TPG Telecom's 2024 underlying EBITDA increased 3% to $1.988 billion and net profit grew by 5% to $87 million. The income picture masks a three-fold-plus jump in underlying free cash flow to $672 million, and 2025 EBITDA guidance is eminently achievable.

Why it matters: The full-year result implies second-half EBITDA increase of 5%, from 2% in the first half, and operating momentum is carrying into 2025. Benefits of recent mobile price rises are flowing, while the new Optus regional network sharing arrangement is a tailwind to subscriber gains.

  • The free cash flow jump to $672 million, after two years of anemia, looks largely maintainable. Our forecast average 5% earnings growth over the next three years coincides with declining capital expenditure, from AUD 1 billion in 2024 to $700 million, or $600 million if the fiber asset sale completes.
  • Our earnings forecasts hinge on management delivering on the simplification and efficiency program. Signs are positive to-date, with second-half operating costs up 1% (from a 7% lift in the first), albeit $55 million to $65 million of first-half regional ramp-up costs need to be absorbed.

The bottom line: We retain our AUD 6.40 fair value estimate. Our EBITDA projections are largely intact, with our AUD 1.988 billion 2025 estimate already at midpoint of $1.950 billion to $2.025 billion guidance. We are unperturbed by the likely regional ramp-up cost-induced second-half skew.

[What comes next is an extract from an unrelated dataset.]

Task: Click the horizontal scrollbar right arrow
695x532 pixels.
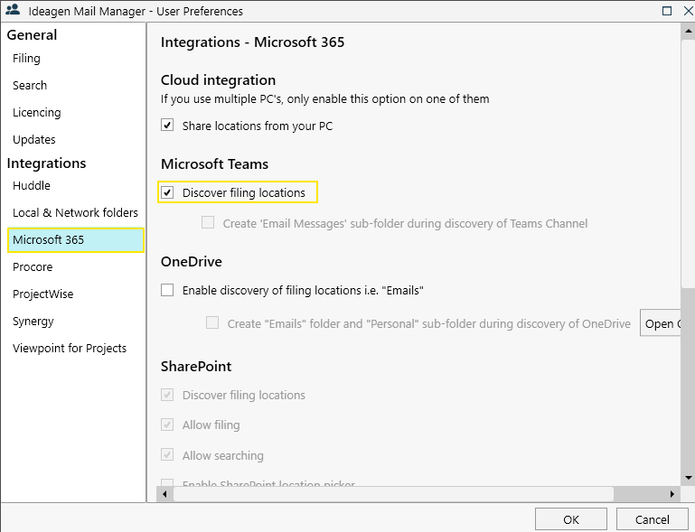Action: coord(672,494)
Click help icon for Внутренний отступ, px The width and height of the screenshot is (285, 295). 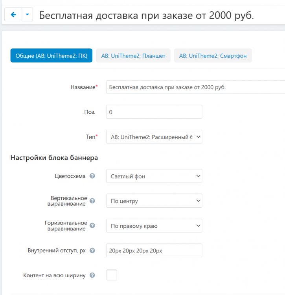click(x=92, y=251)
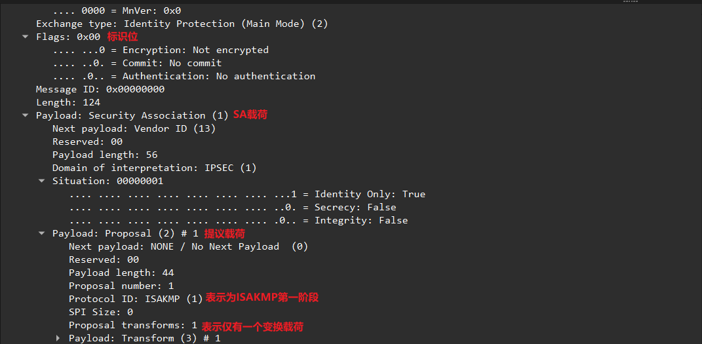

  • Shares in no-moat-rated TPG remain at a steep discount to our intrinsic assessment. The earnings recovery story is intact, a new era of prodigious free cash flow is dawning, and the Optus regional partnership increases the addressable market for the mobile unit.
  • Balance sheet concerns should no longer exist, with bank net debt/EBITDA of 2.3 versus the covenant of 3.75. This is prior to receipt of $4.7 billion, if the sale of fibre assets to Vocus gets regulatory blessing sometime in the next few months.

TPG bulls say

  • Cross-selling opportunities remain for both consumer and corporate markets.
  • The regional mobile network-sharing deal with Optus increases the scale of TPG and allow it to better compete against Telstra and Optus in the overall Australian market.

TPG bears say

  • TPG Telecom's service levels are seen as less attractive than some peers. Market share gains have been driven by pricing.
  • Development of the national broadband network could lower barriers to entry, providing open access for new players to enter the market and deliver fiber broadband services. This scenario is increasing competition.

Key Morningstar metrics for IDP Education IEL

  • Fair Value Estimate: $22
  • Morningstar Rating: ★★★★★
  • Morningstar Economic Moat Rating: Narrow
  • Morningstar Uncertainty Rating: High

We decrease our fair value estimate for narrow-moat IDP Education by 4% to $22 per share following interim fiscal 2025 results. The decrease reflects lowering our student placement volume forecasts due to additional regulatory challenges during the half, partially offset by very strong average fee increases and the time value of money. Shares remain materially undervalued as the market appears overly concerned with IDP’s student placement business. The international education industry and immigration, more broadly, will remain important economic growth drivers. We expect IDP to eventually benefit from a rebound in volumes.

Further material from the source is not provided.